L’audience prévue hier, jeudi 24 juillet, n’a pas pu se tenir en raison de l’absence d’un assesseur au sein de la composition dirigée par le juge Daye Mara, nécessitant une recomposition du tribunal. Un motif que Me Sidiki Bérété ne trouve pas convaincant. “Dr Kassory est malade, il est mourant, et Dr Mohamed Diané est affaibli”, a déclaré l’avocat devant la presse.
“C’est à eux de dire pourquoi on a renvoyé le dossier de Dr Kassory à cinq reprises. C’est le cinquième renvoi. Il est malade, il est mourant, on doit même faire semblant renvoyer systématiquement. Et la raison, ils la connaissent, je ne vais pas en parler. En ce qui concerne Dr Diané, les débats étaient vers la fin. À tout hasard, on enlève un conseiller et on veut renvoyer les débats après les élections. Quand on dit que la procédure-là est purement politique, c’est ce qui fait mal. La justice est liée à la politique. Mais qu’à cela ne tienne, on a besoin d’être jugés dans un délai raisonnable”, a-t-il martelé.

Cet homme en robe noire indique que la justice doit être équitable. “On a besoin d’une justice équitable, impartiale. Mais renvoyer sans justifier, les maintenir en prison, étant malades et mourants. Vous avez vu comment Dr Diané est affaibli ? Le meilleur juge, c’est Dieu. Au-delà de la loi et de la foi, le peuple de Guinée ne mérite pas ça. On a besoin d’apaisement. Libérez Dr Kassory, libérez Dr Diané ou jugez-les. Si vous refusez de les juger, libérez-les”, a insisté Me Sidiki Bérété.
“Ils ont juste renvoyé pour attendre après les élections.
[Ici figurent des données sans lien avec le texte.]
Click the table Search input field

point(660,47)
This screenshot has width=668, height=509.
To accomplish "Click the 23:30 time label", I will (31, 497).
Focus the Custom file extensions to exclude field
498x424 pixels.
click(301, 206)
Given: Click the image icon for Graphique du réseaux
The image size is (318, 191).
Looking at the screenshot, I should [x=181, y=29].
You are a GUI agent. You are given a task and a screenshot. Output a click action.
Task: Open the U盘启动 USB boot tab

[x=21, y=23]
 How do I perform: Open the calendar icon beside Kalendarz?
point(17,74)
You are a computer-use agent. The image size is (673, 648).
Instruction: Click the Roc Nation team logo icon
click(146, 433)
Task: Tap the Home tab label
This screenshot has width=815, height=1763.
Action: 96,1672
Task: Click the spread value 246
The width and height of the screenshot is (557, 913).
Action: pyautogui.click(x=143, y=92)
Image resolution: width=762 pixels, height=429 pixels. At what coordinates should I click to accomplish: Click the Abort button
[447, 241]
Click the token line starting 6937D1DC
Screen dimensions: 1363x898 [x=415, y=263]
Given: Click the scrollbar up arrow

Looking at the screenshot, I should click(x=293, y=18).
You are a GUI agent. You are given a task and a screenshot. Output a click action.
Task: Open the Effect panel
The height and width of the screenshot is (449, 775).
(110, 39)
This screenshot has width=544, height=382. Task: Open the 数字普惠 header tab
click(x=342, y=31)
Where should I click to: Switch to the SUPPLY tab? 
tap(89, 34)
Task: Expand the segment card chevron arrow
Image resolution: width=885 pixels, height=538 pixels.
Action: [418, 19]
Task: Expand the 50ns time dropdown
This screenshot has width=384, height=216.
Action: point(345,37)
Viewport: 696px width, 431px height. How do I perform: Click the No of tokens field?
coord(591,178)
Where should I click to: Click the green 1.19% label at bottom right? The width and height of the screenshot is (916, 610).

Ces juges-là sont en train d’exécuter des ordres. Ça se voit. Pour Kassory, c’est un cinquième renvoi. Pour Dr Diané, les débats ont pris fin. On a enlevé un magistrat pour mélanger la composition. Ce n’est pas normal”, a renchéri l’avocat.
Il affirme que “notre destin est entre les mains de Dieu. Je prie Allah de garder ce pays de toutes difficultés, parce que les citoyens méritent d’être jugés et respectés. Ils sont en prison sans procès désormais. Ça veut dire que la CRIEF fait preuve d’un déni. Ce n’est pas normal”.
S’exprimant sur le cas de l’ancien Premier ministre Kassory Fofana, l’avocat prévient que “si vous ne voulez pas le libérer, il va mourir entre vos mains et on va l’enterrer à Forécariah, c’est ce qu’on peut. Il est malade, il est mourant. Le rapport en fait foi, c’est actualisé. On a déposé la copie aussi pour ne pas être comptables de l’histoire. C’est la même chose pour Dr Diané. On est à quatre années de détention préventive dans une République”.
En colère, il qualifie “le ministère public de marionnettes. L’article 486 est clair là-dessus. Quand quelqu’un est malade, la cour peut se déplacer pour l’interroger. La composition même n’existe pas. Il n’y a même pas de magistrat pour le juger présentement. La composition est bancale. Comment va-t-on le juger ? Ceux qui doivent le juger ne sont pas disponibles. Le parquet n’est qu’une simple marionnette dans l’affaire, là. Les choses sont plus sérieuses que ça. Lui, il fait son rôle, il est dans son rôle. Il installe le récit de façon laide et criarde. C’est un affront pour la dignité humaine. La loi dit qu’il ne peut pas y avoir plus de trois renvois devant la cour. Et on a fait combien de renvois ? Kassory a cinq renvois, Dr Diané a huit renvois. Et à la dernière minute, on veut changer la composition de la cour”.